回文ショートショート 源頼朝の悲しみ
●回文
マット敷くな! と頼朝舞う。
馬も鳥よ、と泣くし、と妻。
●書き下し文
まつとしくなとよりともまう
うまもとりよとなくしとつま
●解説
弟の義経を殺してからというもの、執政者たる頼朝も多少情緒が不安定になることがあった。不意に何か詩的なことを言って泣きつれたり、突然に舞を舞ったりするのである。しかもいつ舞いたくなるのか、自分でも分からない。足元が滑るので冬の寒い頃でも「マットを敷くな!」と侍従に命じているほどだ。
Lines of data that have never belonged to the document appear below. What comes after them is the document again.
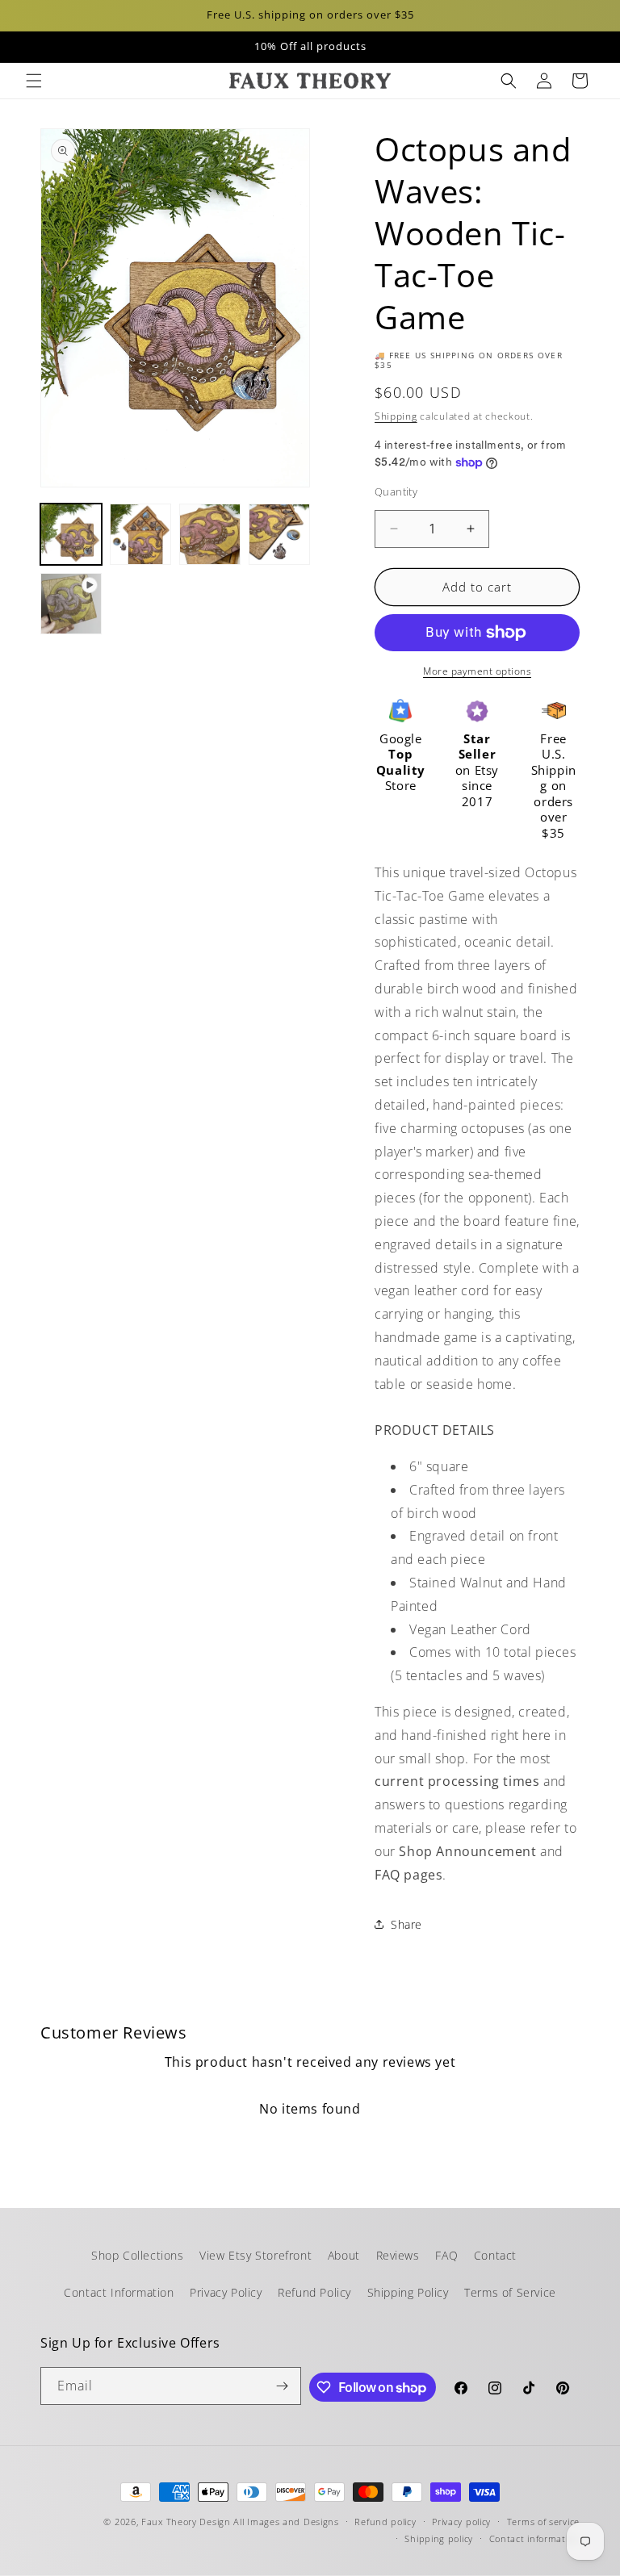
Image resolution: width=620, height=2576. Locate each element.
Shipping (396, 416)
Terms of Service (510, 2292)
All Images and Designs (285, 2521)
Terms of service (543, 2521)
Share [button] (406, 1924)
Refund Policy (314, 2292)
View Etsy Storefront (255, 2255)
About (344, 2255)
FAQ (446, 2255)
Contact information (534, 2538)
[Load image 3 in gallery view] (210, 534)
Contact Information (119, 2292)
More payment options (477, 671)
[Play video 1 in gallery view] (71, 603)
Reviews (398, 2255)
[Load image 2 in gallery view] (140, 534)
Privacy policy (461, 2521)
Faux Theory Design (186, 2521)
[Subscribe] (282, 2386)
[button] (34, 80)
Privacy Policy (226, 2292)
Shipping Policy (408, 2292)
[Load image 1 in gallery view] (71, 534)
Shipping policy (438, 2538)
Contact (495, 2255)
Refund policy (385, 2521)
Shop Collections (137, 2255)
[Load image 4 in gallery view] (279, 534)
その奇異な行動が実は義経を悼んでのことなのだ、ということを妻の御台所、北条政子は知っており、義経の愛妾であった静御前にその歌の内容などを言わずにはおれないのであった。
「馬も(今は)鳥よ」というのは、鞍馬山の天狗に鍛えられたこともあり、一騎がけの勇猛であった九郎判官(義経のこと)はまさしく人馬一体で遠くギリシアの神話で言うところのケンタウロスとか何かのようだったが、今は奥州で命を落として鳥のように飛んでいってしまったのだな、と憐んでの言葉と解釈されている。